2.2.5. Seismic Effects


The seismic effects from the fracking process are difficult to quantify because the probability and consequences
vary drastically and because of the lack of sufficient data and research on this subject. However, several studies have
related significant seismic activity to the fracking process in drilled wells including a study by the Colorado School
of Mines which related seismic activities to the pore fluid change and subsurface stresses around ground faults
during the fracking process [36; 37]. There have been several incidents where seismic activity was caused by the
different aspects of the fracking process, specifically underground injection by or through a fault such as in Fort
Worth, Dallas, Ohio, Oklahoma, and Britain [38; 39; 40; 41; 42; 43; 44]. Estimating seismic effects is still in its
infant stage.

3. Evaluation Recommendation

It is evident that the fracking process has several positive and negative impacts and implications which beg the
question of a fair evaluating process using the right tool. Currently, there are few assessment tools that were mostly
directed towards the environmental impact of the fracking process or towards the fracking impacts on a specific
geographical location.

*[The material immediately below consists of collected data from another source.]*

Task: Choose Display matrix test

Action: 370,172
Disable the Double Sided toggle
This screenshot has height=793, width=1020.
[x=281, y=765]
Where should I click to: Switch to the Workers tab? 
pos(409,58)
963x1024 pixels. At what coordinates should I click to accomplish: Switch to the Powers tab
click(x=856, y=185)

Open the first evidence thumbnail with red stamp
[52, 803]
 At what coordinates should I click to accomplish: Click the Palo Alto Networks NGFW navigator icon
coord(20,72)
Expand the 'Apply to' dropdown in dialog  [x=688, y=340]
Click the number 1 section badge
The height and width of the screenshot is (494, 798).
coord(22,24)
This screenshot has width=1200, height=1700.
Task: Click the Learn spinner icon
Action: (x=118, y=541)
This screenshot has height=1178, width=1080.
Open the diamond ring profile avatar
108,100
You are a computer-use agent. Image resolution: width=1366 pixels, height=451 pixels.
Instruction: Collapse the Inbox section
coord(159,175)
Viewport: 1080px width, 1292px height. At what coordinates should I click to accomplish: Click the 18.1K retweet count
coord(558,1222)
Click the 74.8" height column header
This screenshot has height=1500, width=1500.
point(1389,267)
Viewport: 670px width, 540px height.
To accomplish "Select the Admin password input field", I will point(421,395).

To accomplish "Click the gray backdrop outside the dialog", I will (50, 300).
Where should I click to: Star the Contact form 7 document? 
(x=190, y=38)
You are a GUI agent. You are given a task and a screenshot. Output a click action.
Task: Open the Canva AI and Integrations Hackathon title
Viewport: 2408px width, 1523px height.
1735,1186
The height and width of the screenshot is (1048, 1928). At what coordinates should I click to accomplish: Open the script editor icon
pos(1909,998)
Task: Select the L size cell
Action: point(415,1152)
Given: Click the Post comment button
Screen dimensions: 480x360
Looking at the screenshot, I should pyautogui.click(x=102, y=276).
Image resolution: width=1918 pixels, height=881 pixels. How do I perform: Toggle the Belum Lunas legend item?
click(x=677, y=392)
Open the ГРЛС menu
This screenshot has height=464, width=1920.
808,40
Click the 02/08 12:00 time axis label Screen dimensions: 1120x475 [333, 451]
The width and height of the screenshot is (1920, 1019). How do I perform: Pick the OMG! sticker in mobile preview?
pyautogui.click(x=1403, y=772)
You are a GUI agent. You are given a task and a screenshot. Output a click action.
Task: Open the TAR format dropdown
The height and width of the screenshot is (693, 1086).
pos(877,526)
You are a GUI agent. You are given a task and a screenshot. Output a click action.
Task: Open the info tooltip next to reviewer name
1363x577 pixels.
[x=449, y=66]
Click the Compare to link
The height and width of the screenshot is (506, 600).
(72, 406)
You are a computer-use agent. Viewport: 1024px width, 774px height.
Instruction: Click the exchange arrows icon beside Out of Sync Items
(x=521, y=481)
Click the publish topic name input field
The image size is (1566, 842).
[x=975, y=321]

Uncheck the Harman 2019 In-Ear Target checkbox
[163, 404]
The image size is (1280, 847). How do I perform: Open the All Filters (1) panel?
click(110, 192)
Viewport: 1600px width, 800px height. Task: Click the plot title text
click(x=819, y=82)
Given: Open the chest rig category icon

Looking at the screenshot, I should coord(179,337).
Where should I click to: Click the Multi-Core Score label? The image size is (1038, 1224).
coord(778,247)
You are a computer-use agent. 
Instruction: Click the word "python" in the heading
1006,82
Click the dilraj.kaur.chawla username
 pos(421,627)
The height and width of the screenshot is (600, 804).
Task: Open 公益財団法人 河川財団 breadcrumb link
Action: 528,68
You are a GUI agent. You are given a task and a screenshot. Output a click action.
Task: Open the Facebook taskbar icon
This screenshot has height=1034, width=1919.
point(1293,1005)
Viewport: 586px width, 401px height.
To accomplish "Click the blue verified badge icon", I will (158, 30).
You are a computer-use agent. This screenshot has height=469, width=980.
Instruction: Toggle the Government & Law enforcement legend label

Among these tools is spatial analysis of environmental impacts [45] and the integrated
assessment of fracking in Michigan, USA [46]. A recommended evaluation tool that can use the aforementioned
impacts and implications in a more holistic approach is the Life Cycle Costing (LCC). LCC can be defined briefly as
174 Mohammed S. Hashem M. Mehany and Angela Guggemos / Procedia Engineering 118 (2015) 169 176

an economic assessment of a process that considers all significant costs of ownership over its economic life
expressed in terms of equivalent dollars [47].
LCC can be used for evaluating the fracking process during all of its life cycle phases taking into account the
aforementioned economic gains and environmental impacts, along with all of the other factors and costs to come up
with a net value of the fracking process. One of the challenges is to find cost estimates for certain environmental
issues such as the seismic effects. Hopefully, the awaited 2014 EPA report studying hydraulic fracturing and its
potential impact on drinking water resources can answer some questions or provide more data for better evaluation
[48; 49].

4. Conclusion and Recommendation

Review of existing literature has shed light on the different impacts and implications of the fracking process
which provides several opportunities for future research. An LCC analysis of the fracking process will require
extensive multidisciplinary efforts to cover all the economic and environmental aspects identified in this framework.
The disciplines required for an LCC study should include, but are not limited to, engineering and construction, oil
and gas industry, environmental engineering, economy, ecology, geology, computer engineering, and atmospheric
science.
Also, additional detailed case studies that can address different fracking sites around the U.S. will be helpful to
provide more representative samples of the process. These case studies can compare the different fracking sites in
terms of similarities and differences and their environmental and economic influences throughout the different
regions including those that have oil and gas industry booms like the East Coast, South Dakota, Texas, Wyoming,
etc. Additional research should include the prediction of water consumption by the fracking process and its impact
on drinking water supplies. A geographical and precipitation analysis will be very helpful to address this aspect of
the fracking process with the help of scientists in the atmospheric science discipline.
Oil and shale gas fracking is increasing, yet major decisions about the process validity have not yet been made.
The development of more innovative ways to limit the environmental damages of the fracking process should be on
the priority list of the construction and engineering communitys research agendas. Finally, an international
assessment of fracking would be very useful in addressing the opportunities and threats of the fracking process.